Design of Distributed Fusion Predictor and Filter without Feedback for Nonlinear System with Correlated Noises and Random Parameter Matrices
DOI:
https://doi.org/10.2478/msr-2022-0003Keywords:
nonlinear stochastic uncertain system, distributed fusion, state estimationAbstract
This work presents distributed predictor and filter without feedback for nonlinear stochastic uncertain system with correlated noises. Firstly, for the problem that the process noise and measurement noise are correlated, the two-step prediction theorem based on projection theorem is used to replace the one-step prediction theorem, and the two-step prediction value of a single sensor is obtained.

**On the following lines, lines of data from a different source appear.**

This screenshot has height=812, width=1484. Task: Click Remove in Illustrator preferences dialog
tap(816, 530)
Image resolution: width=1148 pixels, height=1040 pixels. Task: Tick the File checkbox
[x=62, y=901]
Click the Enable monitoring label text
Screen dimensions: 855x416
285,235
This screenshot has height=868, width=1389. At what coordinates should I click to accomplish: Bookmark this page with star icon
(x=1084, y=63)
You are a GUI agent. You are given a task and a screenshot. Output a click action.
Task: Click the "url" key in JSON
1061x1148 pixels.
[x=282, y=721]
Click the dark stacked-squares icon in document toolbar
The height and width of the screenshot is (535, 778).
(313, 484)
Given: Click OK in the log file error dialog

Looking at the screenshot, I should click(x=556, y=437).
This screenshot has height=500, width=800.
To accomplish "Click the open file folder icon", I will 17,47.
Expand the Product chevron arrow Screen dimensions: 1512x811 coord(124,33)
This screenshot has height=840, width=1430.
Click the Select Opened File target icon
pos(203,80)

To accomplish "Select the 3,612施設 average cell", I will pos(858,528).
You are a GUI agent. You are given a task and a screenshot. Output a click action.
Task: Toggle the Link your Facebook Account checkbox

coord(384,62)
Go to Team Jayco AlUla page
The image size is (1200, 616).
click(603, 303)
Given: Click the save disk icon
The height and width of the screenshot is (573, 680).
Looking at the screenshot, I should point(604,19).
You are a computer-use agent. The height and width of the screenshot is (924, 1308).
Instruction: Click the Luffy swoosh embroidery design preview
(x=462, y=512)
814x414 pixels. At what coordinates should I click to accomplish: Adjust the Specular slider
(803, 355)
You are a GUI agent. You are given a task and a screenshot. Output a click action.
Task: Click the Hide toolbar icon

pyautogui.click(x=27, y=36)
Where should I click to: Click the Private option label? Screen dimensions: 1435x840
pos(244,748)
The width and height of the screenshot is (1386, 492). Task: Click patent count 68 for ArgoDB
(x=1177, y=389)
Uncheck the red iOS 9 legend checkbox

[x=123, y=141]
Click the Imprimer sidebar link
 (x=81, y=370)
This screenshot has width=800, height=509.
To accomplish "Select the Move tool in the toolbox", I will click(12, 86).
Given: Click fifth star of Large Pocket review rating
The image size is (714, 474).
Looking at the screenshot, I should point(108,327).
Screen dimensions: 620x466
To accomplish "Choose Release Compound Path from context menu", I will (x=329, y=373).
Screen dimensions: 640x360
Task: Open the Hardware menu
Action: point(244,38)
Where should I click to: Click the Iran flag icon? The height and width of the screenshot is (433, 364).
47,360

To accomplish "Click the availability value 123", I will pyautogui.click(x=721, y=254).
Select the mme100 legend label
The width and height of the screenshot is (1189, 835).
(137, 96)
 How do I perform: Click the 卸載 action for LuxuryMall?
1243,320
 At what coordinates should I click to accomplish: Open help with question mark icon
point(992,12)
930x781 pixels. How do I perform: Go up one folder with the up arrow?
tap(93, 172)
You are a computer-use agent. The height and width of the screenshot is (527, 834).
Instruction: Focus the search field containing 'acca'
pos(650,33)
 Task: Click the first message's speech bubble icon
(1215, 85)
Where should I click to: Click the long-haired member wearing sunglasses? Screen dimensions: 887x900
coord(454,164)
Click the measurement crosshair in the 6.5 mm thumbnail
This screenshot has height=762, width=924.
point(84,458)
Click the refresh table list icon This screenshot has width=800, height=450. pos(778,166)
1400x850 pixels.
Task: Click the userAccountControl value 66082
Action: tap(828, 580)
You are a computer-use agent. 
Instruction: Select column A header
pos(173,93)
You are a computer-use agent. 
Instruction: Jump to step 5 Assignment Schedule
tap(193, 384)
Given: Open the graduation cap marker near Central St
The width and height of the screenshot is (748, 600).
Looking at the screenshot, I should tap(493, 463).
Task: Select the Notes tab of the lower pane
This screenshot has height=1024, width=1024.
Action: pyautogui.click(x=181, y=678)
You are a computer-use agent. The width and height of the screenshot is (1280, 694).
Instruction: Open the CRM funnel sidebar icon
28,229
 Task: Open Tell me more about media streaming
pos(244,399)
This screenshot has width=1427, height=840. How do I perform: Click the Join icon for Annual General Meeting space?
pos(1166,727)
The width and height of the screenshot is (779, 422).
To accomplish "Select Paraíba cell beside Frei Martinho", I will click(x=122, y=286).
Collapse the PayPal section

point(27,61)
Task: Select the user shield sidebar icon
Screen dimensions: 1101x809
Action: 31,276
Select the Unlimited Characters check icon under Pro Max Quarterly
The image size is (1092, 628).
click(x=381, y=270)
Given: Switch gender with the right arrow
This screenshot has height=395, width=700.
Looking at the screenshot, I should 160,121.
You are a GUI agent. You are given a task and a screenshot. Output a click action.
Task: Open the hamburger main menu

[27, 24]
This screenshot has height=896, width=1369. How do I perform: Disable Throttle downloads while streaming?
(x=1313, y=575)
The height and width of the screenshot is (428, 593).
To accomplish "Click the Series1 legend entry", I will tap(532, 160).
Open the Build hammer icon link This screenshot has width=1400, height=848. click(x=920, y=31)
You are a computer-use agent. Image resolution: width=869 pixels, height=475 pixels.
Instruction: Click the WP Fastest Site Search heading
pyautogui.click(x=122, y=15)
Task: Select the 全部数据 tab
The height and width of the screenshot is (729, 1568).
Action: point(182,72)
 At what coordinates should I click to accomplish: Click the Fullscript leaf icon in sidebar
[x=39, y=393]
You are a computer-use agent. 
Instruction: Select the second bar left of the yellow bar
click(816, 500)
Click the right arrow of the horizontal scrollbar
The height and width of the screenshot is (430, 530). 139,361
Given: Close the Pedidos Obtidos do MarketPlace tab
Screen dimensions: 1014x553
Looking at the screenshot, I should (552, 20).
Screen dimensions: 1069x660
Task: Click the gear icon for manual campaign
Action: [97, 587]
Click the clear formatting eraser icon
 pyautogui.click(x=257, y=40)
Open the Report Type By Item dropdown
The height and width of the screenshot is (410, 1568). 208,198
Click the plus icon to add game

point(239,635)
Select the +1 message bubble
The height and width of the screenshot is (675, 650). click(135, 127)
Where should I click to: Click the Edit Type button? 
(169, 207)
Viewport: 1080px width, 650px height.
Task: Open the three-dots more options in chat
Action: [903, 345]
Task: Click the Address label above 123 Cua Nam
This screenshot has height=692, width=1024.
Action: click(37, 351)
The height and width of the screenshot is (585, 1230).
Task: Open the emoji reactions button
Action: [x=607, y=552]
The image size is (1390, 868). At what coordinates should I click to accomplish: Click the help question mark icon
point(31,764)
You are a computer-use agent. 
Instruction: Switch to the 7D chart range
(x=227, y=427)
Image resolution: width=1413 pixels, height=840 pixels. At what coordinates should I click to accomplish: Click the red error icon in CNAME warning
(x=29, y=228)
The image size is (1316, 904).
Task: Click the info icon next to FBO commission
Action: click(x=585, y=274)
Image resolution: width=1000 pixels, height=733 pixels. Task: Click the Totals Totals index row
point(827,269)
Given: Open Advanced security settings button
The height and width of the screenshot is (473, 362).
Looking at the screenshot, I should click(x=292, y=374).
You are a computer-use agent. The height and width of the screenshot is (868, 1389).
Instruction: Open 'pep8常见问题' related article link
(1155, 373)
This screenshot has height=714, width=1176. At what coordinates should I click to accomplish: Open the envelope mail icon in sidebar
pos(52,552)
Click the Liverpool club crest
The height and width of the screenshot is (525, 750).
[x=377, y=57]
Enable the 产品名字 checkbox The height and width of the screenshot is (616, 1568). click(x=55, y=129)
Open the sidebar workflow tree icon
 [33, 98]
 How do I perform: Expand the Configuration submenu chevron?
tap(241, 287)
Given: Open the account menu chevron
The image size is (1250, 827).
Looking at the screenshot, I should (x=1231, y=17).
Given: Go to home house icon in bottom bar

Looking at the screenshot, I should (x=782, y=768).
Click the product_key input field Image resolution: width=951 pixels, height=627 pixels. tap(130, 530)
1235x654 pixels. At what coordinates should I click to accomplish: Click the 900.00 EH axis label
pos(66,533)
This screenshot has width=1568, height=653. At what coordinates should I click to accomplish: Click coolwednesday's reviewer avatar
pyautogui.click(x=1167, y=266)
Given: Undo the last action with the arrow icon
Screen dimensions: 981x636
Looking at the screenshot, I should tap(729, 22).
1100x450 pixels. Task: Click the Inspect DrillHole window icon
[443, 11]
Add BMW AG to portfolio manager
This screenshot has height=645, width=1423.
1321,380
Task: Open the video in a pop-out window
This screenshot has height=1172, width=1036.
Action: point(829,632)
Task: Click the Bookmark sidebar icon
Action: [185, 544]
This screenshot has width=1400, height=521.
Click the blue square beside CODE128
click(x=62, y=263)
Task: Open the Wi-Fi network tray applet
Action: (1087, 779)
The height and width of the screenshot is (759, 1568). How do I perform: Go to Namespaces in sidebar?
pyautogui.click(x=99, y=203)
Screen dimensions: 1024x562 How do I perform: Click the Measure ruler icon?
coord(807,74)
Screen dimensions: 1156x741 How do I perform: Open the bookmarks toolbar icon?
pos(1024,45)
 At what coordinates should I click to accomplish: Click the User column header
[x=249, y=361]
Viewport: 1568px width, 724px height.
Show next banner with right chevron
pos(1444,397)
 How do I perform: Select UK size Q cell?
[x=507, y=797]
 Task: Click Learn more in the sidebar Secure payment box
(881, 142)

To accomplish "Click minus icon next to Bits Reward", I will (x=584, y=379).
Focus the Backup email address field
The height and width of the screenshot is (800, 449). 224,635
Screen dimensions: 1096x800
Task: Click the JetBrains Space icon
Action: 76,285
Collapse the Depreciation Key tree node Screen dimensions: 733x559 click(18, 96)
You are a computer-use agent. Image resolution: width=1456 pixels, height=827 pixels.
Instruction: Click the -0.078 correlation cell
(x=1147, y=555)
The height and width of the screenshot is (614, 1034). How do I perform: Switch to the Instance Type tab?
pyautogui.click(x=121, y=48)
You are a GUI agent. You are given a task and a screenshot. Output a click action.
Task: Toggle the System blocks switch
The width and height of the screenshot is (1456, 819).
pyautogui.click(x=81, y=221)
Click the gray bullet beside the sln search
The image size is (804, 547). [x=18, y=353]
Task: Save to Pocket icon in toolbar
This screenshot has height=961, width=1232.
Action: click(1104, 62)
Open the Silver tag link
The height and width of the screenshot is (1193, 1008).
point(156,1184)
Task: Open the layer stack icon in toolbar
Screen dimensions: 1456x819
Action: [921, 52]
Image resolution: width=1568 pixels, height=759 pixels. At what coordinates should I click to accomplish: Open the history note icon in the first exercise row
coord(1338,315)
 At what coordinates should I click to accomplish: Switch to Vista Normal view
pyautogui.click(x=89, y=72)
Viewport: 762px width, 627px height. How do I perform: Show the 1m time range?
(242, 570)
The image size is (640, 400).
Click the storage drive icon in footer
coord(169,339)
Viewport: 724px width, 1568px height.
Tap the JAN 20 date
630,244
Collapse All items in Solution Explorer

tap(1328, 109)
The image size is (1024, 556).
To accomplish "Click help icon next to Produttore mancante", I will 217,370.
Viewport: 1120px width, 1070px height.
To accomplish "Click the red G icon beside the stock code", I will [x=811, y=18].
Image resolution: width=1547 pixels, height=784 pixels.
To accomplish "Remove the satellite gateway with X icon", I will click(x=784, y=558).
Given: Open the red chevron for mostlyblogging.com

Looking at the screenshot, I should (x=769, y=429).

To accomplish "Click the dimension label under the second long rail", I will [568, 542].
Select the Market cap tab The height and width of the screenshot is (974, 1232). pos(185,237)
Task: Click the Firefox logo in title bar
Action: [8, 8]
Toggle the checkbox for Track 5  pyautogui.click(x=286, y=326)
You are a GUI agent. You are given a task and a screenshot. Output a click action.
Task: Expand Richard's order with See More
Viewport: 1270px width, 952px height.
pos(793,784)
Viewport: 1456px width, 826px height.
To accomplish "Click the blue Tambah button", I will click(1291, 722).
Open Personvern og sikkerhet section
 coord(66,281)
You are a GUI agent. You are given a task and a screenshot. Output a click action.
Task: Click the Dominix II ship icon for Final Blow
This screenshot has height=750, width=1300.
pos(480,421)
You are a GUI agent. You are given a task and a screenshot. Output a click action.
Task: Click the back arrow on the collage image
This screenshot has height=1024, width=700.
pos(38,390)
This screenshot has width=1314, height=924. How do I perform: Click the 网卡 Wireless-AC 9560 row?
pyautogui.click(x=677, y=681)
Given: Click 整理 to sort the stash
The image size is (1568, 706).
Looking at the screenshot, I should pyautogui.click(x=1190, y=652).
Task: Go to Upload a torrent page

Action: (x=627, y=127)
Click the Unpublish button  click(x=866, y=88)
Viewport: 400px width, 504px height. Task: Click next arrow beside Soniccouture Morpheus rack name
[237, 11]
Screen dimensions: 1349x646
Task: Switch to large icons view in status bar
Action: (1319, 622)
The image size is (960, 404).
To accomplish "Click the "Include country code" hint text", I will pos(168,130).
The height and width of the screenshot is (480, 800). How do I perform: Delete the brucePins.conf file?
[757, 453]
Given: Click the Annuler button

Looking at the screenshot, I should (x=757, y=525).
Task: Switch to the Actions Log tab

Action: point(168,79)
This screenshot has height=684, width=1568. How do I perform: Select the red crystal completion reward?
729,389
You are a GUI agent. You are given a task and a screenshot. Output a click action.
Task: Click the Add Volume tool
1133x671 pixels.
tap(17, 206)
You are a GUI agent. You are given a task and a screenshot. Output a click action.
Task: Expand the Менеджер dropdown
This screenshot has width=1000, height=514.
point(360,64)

Secondly, the two-step prediction value of each sensor state is used as the measurement information to modify the distributed fusion predictor to obtain the distributed fusion prediction value. Then, according to the projection theorem, the prediction value of distributed fusion is used as measurement information to modify the filtering value of distributed fusion. Finally, the Cubature Kalman filter (CKF) algorithm is used to implement the algorithm proposed in this paper. By comparison with existing methods, the algorithm proposed in this paper solves the problem that existing methods cannot handle state estimation and prediction problems for nonlinear multi-sensor stochastic uncertain systems with correlated noises.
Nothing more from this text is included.